■ **What is expected**
Find the word "edit" in the data, then copy each line where it is found.

■ **Task inputs**
◆ ◆ ◆ ◆ ◆

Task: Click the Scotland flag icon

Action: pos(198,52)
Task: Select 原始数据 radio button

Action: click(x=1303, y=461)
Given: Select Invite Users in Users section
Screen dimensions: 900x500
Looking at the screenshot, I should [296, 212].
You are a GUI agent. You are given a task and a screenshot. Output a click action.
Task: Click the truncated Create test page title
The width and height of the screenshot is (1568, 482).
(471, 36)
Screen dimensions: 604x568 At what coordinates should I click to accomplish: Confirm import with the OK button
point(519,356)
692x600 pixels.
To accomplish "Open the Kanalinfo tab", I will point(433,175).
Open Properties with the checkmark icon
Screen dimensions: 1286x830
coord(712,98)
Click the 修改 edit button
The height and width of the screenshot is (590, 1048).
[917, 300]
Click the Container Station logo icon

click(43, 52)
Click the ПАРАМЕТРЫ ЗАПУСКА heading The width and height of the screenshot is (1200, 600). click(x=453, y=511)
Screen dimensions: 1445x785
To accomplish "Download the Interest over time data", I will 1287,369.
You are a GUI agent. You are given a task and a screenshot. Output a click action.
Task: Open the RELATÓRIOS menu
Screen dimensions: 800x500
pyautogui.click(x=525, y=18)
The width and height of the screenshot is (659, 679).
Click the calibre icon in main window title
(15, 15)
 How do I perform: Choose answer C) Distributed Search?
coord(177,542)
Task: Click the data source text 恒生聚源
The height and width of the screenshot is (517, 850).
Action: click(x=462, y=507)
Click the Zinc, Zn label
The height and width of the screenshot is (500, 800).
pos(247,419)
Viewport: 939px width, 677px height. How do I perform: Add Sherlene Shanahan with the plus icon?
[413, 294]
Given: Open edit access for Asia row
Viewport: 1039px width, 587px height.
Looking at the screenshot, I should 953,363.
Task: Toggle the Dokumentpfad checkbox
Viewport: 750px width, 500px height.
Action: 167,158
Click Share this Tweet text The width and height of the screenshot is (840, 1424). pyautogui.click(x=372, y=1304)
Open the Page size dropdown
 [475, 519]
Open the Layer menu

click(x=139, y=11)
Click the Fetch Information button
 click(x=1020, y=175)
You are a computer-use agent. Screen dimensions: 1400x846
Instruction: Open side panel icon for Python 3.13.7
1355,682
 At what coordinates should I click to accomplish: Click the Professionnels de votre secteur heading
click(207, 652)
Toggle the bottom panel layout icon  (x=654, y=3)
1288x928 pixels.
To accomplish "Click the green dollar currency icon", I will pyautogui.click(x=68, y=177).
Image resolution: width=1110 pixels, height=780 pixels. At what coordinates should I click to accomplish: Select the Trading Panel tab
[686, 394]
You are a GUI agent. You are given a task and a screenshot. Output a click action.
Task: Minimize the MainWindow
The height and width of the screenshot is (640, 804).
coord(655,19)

◆ ◆ ◆ ◆ ◆

■ **Result for this task**
Click the 修改 edit button
Given: Open edit access for Asia row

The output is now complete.